A secretária da Saúde da Bahia, Roberta Santana, notificou oficialmente o prefeito de Feira de Santana, José Ronaldo, após o gestor declarar publicamente que 700 pacientes teriam morrido à espera de vagas no sistema de regulação estadual. A titular da pasta desafiou o chefe do Executivo municipal a apresentar a metodologia e os documentos que comprovem a alegação, destacando que os índices não constam em nenhum registro oficial.
Inexistência de registros: Roberta Santana apontou que os sistemas oficiais de saúde pública desmentem o volume de óbitos divulgado pelo prefeito.
Notificação formal: Por meio de ofício, a Sesab exigiu a apresentação imediata das fontes e dos relatórios comprobatórios utilizados para formular a denúncia.
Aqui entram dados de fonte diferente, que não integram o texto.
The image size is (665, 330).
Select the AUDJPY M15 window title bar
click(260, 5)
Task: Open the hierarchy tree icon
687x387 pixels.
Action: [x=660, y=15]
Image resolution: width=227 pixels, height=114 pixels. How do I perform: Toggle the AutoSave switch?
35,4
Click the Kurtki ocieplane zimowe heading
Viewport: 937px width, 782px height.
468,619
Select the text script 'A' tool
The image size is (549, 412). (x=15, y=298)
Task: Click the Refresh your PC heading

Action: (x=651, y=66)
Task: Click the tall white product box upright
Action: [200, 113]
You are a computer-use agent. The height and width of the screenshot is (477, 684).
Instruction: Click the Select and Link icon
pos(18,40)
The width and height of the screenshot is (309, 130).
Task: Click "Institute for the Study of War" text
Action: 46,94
Apelo por responsabilidade: A secretária declarou estar aberta a críticas construtivas para o aprimoramento do fluxo assistencial, mas repudiou o que classificou como manipulação de estatísticas para criar comoção política.
A secretária também criticou a gestão municipal pela carência de infraestrutura hospitalar própria no segundo município mais populoso do estado:
Ausência de hospital municipal: Santana ressaltou que, ao longo de mais de 20 anos de mandatos liderados por José Ronaldo, a prefeitura nunca construiu um hospital municipal, mantendo promessas de obras que não saíram do papel.
Absorção total pelo Estado: Diante da falta de leitos municipais, 100% das 17 mil internações reguladas em Feira de Santana em 2025 foram atendidas exclusivamente em unidades administradas pelo governo estadual.
Ações do Estado: Como contraponto, citou a rápida formalização e o andamento das obras do hospital oncológico viabilizado pelo governador Jerônimo Rodrigues, reforçando o compromisso estadual com a saúde da região.